The words: "Don't leave me this way," in English, and the Union Jack splashed across the front page of Wednesday's edition of the best-selling daily newspaper Algemeen Dagblad reflect the general view of the Dutch establishment about a possible Brexit.
The Dutch currently hold the presidency of the EU, but it is not just the prospect of an unprecedented crisis happening on their watch that is causing jitters in the Netherlands.
Dutch politicians, especially on the right, regard Britain as a bulwark against the more protectionist tendencies of some of the bigger EU states.
Britain the ally
As one of the grand old men of Dutch politics, the former leader of the centre right VVD party and former EU Commissioner Frits Bolkestein told me: "Holland and Britain look at the seas.
"We are maritime people and believe in trade with other parts of the world.
"Continental powers, like France and Germany, very important members of the EU, think differently."
So, what if Britain left the EU?
"The Dutch would feel they've lost an important ally in the balance of powers within the European Union," he said.
"Our message is, 'Hang in there, don't leave Holland, support free trade.'
"Try to be less Minnie the Minx, moaning on the sidelines, but come in there with both feet and fight."
Could the Netherlands be next?
A politician who has been less of a minx and more of a menace to the established parties for the past few years sees things very differently.
Geert Wilders is the leader of the populist, right-wing PVV, which currently tops Dutch opinion polls.
Overtly anti-Islam and anti-EU, he is hoping that a British vote to leave the EU would start a domino effect; that a Brexit would lead to a similar referendum on a Nexit.
"I think it will be a good thing if people from the UK vote to leave this political project," he told me in the Dutch parliament, where he is accompanied by ever-present security guards.
"I believe it will mean that other countries, like perhaps my own, will find it an enormous incentive to regain their national sovereignty.
"I'm talking about a patriotic spring.
"If we want to survive as a nation, we have to stop immigration and stop Islamisation.
"We cannot do that inside the European Union."
Floating between cultures
Although the Netherlands is seeing increasing numbers of Central European arrivals, the immigration debate tends to focus on larger communities that originally came from outside the EU - Morocco and Turkey - and their level of integration.
It was a debate that had existed in the background for decades, but only reached the forefront of Dutch politics about 15 years ago
And now it is taking parts of Dutch society in unpredictable directions.
Here is one example.
According to the Dutch-Turkish journalist Gulsah Ercetin, who covers integration issues for the state broadcaster NOS, some of the young, third-generation members of the country's large Turkish community are turning away from the Netherlands and towards the country their grandparents left.

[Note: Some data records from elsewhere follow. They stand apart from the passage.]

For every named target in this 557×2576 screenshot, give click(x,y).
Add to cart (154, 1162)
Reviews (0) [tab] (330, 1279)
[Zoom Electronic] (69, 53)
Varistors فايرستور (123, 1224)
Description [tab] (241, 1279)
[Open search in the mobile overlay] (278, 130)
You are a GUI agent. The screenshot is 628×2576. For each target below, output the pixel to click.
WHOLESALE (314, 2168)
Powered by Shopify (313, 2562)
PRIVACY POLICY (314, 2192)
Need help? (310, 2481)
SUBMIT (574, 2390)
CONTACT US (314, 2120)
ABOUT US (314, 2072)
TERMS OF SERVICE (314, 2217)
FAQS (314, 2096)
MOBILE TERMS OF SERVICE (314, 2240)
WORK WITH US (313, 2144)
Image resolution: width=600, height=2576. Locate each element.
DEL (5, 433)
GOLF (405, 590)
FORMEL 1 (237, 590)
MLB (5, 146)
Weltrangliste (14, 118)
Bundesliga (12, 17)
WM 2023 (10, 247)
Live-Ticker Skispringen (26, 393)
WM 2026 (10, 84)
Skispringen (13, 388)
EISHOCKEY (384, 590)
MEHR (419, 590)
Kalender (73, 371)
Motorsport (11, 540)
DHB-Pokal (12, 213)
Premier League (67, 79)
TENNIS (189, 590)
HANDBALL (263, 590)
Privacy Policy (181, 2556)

"I find it interesting that some of them are feeling an emotional connection to Turkey," she told me.
"They follow everything there.
"When you ask them what's going on in Dutch politics, they're not well informed.
"Some of these young Turks who were born and raised in Holland don't feel Dutch.
"They feel more Turkish than Dutch.
"They say they're floating around between two cultures and two countries.
"They're constantly reminded they're from another country and they have another religion."
Despite being one of the founding members of the EEC, it is hard to find much love for the European Union in the Netherlands.
The VVD party of Prime Minister Marc Rutte calls itself Eurosceptic.
But the world-renowned Dutch architect Rem Koolhaas, who recently chaired a 12-hour debate on "what is Europe?", argues the EU has been a good thing for his country and for the UK, where he began his architecture studies in the 1960s.
Sitting in his Rotterdam office, he told me the Brexit camp was full of people who "fundamentally want to change England back to the way it was before" and lamented the way, as he sees it, the EU has been used as a scapegoat.
"It is the nations and prime ministers that take the decisions, but because of this myth of Brussels, they are also able to blame Brussels for the decisions they took themselves," he said.
But Mr Koolhaas seems to be an increasingly rare voice in a country re-examining its own relationship with the EU and where fears are rising that the club of nations opposed to a more federal, political union is about to lose a member.